PROVIDED RECORDS Start Marker

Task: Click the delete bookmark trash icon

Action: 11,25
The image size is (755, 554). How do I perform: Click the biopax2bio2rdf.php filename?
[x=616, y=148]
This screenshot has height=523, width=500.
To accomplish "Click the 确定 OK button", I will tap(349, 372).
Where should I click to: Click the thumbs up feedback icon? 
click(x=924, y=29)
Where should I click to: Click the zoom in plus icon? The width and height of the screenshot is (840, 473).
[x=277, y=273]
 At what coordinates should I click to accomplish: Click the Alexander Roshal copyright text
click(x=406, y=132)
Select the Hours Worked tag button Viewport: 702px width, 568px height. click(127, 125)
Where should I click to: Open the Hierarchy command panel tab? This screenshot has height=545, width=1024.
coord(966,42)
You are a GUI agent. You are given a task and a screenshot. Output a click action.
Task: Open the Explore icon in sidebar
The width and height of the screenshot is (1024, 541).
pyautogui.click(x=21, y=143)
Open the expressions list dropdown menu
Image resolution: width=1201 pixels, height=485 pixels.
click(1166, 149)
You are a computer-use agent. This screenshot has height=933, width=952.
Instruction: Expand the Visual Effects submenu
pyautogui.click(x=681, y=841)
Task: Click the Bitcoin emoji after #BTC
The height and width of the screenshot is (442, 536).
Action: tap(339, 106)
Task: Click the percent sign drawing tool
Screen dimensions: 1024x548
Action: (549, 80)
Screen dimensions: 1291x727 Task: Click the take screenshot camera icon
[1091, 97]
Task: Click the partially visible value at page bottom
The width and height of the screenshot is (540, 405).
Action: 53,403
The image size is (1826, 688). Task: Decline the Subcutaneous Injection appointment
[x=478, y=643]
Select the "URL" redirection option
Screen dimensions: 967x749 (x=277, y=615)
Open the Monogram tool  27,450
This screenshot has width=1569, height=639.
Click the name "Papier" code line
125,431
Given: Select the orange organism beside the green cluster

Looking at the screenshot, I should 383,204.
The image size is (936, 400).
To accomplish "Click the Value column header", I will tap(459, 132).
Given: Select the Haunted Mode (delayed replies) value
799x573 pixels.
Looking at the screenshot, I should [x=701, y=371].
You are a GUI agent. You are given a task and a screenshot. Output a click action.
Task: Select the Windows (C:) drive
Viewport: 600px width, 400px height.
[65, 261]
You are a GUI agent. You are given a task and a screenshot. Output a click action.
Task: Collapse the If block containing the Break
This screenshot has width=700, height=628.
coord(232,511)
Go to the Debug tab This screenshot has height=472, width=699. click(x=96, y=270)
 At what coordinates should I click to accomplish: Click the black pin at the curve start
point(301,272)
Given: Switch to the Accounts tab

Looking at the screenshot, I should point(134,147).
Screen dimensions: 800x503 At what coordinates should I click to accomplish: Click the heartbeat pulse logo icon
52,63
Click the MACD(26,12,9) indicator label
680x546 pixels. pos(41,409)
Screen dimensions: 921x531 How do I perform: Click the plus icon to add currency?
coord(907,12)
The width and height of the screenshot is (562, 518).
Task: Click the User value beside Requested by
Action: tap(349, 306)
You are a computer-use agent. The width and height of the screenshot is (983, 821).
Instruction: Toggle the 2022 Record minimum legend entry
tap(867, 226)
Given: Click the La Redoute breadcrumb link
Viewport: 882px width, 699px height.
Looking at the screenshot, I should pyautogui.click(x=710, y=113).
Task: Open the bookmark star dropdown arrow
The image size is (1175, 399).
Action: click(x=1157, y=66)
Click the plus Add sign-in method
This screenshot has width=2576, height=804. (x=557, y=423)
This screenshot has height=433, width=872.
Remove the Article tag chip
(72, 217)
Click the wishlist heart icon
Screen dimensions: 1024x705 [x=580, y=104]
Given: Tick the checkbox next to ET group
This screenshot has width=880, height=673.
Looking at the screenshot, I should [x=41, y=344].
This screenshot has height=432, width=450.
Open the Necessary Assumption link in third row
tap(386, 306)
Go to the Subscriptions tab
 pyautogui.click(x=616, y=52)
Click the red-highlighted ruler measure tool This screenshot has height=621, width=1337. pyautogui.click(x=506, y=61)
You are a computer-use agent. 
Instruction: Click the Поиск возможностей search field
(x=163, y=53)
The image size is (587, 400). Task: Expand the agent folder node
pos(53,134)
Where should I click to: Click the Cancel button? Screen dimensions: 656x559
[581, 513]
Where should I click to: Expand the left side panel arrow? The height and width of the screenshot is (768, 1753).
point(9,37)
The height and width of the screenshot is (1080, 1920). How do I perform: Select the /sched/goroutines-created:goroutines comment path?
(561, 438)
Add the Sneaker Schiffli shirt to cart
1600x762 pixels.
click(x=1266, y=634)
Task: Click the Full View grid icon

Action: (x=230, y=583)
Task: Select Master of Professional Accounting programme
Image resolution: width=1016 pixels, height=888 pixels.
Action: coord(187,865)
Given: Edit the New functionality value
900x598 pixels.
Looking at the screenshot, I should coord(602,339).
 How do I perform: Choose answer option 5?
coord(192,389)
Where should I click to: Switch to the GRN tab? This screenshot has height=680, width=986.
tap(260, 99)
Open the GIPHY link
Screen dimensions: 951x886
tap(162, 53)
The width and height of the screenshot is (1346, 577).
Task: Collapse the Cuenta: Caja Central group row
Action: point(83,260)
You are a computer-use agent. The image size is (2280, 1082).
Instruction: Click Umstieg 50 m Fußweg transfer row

PROVIDED RECORDS End Marker

_TASK DETAILS:_ Reproducing the whole listing above is not the task. Copy exactly only the lines from the one with "The image size is (587, 400)." to the one with "Add the Sneaker Schiffli shirt to cart", both kept.

_RESPONSE TO THE TASK:_
The image size is (587, 400). Task: Expand the agent folder node
pos(53,134)
Where should I click to: Click the Cancel button? Screen dimensions: 656x559
[581, 513]
Where should I click to: Expand the left side panel arrow? The height and width of the screenshot is (768, 1753).
point(9,37)
The height and width of the screenshot is (1080, 1920). How do I perform: Select the /sched/goroutines-created:goroutines comment path?
(561, 438)
Add the Sneaker Schiffli shirt to cart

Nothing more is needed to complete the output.